Rows on where targets appear:
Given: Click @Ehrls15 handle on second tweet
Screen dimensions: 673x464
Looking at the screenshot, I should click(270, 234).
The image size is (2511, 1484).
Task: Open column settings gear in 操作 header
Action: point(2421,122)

Given exercise. Print these records again, line for line and unchanged.

Completed exercise.
Given: Click @Ehrls15 handle on second tweet
Screen dimensions: 673x464
Looking at the screenshot, I should click(270, 234).
The image size is (2511, 1484).
Task: Open column settings gear in 操作 header
Action: point(2421,122)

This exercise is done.